User Need Consideration:
- Natural conversation: LLM creates human-like dialogue flow
- Context retention: System remembers previous answers
- Adaptive questioning: Adjusts questions based on user’s situation
- Emotional intelligence: Balances information gathering with empathy
Separate Information Analysis:
def analyze_people_and_urgency(conversation_history):
"""Use independent LLM instance for background analysis"""

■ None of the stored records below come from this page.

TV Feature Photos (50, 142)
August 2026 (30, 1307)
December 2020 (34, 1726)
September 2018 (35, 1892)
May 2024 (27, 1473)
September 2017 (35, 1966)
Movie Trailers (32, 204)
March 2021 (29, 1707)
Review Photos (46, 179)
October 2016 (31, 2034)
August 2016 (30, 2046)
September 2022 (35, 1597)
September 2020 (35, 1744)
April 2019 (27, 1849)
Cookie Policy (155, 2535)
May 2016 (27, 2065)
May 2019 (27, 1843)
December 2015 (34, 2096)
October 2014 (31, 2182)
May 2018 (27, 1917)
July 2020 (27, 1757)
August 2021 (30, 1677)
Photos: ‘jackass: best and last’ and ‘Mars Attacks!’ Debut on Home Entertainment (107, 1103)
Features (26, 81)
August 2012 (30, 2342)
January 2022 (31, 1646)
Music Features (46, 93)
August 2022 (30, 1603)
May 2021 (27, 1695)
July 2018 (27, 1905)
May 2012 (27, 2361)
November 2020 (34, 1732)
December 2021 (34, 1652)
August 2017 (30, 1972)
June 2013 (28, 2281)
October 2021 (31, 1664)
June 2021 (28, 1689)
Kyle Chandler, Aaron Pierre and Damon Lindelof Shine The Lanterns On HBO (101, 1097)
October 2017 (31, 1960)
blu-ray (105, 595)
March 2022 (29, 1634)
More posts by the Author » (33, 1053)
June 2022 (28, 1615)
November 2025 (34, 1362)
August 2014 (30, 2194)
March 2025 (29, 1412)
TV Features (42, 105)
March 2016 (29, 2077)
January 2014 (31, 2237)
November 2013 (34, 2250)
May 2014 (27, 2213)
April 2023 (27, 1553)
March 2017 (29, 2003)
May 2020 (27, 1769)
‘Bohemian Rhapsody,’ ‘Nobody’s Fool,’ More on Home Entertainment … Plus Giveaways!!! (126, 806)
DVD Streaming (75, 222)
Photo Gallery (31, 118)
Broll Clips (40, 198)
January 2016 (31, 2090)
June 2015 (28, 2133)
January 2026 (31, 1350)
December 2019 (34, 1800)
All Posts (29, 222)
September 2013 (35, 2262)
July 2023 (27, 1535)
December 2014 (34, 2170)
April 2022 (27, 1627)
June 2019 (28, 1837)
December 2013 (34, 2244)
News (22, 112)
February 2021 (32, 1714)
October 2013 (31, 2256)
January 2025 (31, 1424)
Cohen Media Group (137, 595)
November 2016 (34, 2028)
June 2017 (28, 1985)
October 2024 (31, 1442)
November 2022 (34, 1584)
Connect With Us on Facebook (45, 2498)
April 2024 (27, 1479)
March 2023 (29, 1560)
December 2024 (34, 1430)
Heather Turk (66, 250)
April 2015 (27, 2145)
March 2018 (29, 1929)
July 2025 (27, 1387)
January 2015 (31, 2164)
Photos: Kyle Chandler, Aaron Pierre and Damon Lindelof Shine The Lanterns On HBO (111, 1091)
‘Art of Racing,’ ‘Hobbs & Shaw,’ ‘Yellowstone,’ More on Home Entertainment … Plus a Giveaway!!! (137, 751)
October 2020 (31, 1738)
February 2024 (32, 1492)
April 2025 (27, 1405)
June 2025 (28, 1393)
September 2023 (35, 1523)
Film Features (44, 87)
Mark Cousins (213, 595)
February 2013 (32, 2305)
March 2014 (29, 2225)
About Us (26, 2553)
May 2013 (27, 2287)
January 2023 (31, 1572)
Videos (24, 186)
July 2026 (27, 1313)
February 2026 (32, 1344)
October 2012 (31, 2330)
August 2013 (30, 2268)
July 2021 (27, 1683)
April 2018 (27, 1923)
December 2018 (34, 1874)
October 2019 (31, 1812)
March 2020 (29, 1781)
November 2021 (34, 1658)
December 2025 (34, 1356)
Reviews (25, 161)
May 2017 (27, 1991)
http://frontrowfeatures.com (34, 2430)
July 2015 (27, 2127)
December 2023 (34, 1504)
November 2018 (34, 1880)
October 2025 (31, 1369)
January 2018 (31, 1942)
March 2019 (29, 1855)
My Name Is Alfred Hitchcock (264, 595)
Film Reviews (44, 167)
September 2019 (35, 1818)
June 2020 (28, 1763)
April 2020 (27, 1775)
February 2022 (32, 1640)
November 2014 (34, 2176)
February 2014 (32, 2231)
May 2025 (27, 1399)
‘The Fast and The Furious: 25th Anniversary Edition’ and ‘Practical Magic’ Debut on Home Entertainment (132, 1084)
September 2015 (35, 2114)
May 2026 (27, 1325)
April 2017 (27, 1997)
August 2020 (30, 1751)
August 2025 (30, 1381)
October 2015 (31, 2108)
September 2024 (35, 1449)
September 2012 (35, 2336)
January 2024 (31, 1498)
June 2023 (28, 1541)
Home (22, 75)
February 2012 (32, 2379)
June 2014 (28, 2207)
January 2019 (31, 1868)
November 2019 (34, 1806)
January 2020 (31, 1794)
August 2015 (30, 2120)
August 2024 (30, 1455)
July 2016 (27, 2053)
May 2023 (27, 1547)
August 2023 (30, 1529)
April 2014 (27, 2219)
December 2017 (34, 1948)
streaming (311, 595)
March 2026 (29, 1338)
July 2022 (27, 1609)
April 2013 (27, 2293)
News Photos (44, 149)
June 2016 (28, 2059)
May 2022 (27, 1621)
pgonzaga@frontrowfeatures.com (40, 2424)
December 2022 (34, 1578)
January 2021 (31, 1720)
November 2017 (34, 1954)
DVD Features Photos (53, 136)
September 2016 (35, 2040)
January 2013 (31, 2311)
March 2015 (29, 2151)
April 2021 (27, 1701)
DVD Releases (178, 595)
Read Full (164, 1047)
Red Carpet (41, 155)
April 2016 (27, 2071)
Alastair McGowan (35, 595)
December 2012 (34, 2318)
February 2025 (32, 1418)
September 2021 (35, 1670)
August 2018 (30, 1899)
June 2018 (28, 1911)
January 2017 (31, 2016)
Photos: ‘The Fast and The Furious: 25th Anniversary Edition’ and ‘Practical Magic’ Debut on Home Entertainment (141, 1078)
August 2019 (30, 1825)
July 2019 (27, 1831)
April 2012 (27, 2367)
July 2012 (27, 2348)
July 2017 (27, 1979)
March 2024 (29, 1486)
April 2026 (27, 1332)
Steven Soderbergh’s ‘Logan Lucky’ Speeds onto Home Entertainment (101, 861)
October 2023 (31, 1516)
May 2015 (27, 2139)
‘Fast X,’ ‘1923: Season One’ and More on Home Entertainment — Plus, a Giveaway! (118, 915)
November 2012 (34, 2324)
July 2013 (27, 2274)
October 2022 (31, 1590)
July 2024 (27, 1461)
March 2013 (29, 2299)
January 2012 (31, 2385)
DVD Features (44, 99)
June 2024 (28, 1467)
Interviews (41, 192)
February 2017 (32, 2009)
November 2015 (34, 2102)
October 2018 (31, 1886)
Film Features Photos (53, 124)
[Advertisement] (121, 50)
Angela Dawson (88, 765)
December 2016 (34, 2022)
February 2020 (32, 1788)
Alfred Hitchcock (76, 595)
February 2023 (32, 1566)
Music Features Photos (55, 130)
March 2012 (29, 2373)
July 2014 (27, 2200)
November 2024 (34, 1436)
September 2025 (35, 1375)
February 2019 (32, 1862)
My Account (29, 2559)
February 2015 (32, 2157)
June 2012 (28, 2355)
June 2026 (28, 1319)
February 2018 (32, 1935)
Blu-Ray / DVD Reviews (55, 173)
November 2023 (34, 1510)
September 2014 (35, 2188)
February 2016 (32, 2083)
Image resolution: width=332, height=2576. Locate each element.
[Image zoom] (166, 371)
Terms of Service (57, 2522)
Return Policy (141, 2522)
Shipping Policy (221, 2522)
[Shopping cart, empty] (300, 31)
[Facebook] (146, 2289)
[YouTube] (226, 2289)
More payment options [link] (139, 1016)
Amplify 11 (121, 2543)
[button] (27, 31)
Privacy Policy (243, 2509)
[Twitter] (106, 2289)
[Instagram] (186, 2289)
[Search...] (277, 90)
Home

analysis_prompt = f"""Extract from conversation:
1. Number of adults
2. Number of children
3. Number of elderly
4. Urgency status: LESS URGENT / URGENT / EMERGENT
RULES:
- If already known (not N/A), KEEP IT unless user corrects
- Only update N/A values when new information found
- Return 0 (not N/A) when user explicitly states none
"""
# Create separate LLM to avoid polluting main conversation
analysis_llm = create_llm(model="qwen-plus")
response = analysis_llm.chat(analysis_prompt)
Why Separate LLM Instance?
- 🎯 Clean separation: Analysis doesn’t interfere with conversation
- 🎯 Incremental updates: Only update when new information appears
- 🎯 Avoid confusion: Main conversation LLM stays focused on user
Example Interaction:
User: "Yes, I need help"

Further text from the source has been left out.